Trinity College, previously known as Trinity College Gawler, is an Anglican, K-12, co-educational, day school in the northern suburbs of Adelaide, South Australia.

It was established in 1984. Trinity College caters for approximately 4,000 students over five schools:

 Trinity College Senior (Evanston South) 
 Trinity College Blakeview (Blakeview) 
 Trinity College Gawler River (Angle Vale) with an Early Learning Centre 
 Trinity College North (Evanston South) 
 Trinity College South (Evanston South) with a Montessori preschool.

Trinity College will open a sixth school at Roseworthy as part of the St Yves land development in 2024.

Students from the College have been successful in the Rock Eisteddfod Challenge (3rd in the small school section in 2004), the Tournament of Minds (2003 Secondary Division in Maths Engineering) and the Wakakirri competition, with Gawler River earning a 1st place in the division one section for new schools and South receiving 1st in the division three section. Trinity College is also home to the BaCoNeers, a FIRST Tech Challenge robotics team.

History 

Trinity College was formed at St Georges Church, Church Hill, Gawler, when a group of parish parents wanted a better place for their children to learn. The first class was held in the parish hall, before moving to its now current location in Evanston South. In 1994, the college purchased 2.16 square kilometres of bushland and created the Blackham Environmental and Conservation Centre.

In 1995 the Trinity College Foundation was formed with a Board of 11 volunteer members and became incorporated in 1996. 

STARplex is a business adjacent to the senior campus, owned and operated by Trinity College. Opened in 2000, the centre has four multi-purpose courts, one 25m and one small indoor heated swimming pools, gymnasium, café, theatre, and conference rooms. The facility offers sports, training, arts and recreational services.

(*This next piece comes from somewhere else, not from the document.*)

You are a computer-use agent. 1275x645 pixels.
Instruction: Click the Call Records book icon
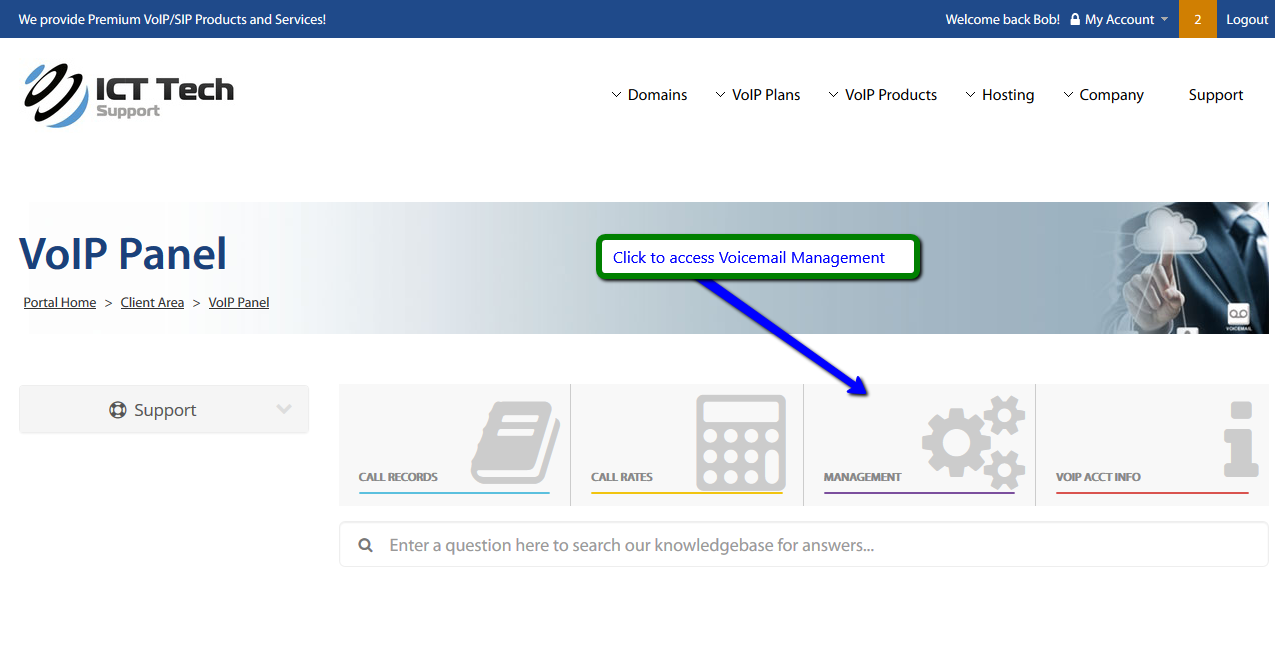[x=515, y=442]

The "Trinity Innovation and Creativity School" was opened in early 2020 and contains an art gallery, podcast studios, green rooms, 360 degree projection room, multiple classrooms, design studios and a sunken gallery with a large screen. In 2021 it was announced the school would be teaching students to create VR content as a partner in a project with Pembroke and SEDA College, with the schools working with Newcastle University to run a year-long trial in VR content creation. 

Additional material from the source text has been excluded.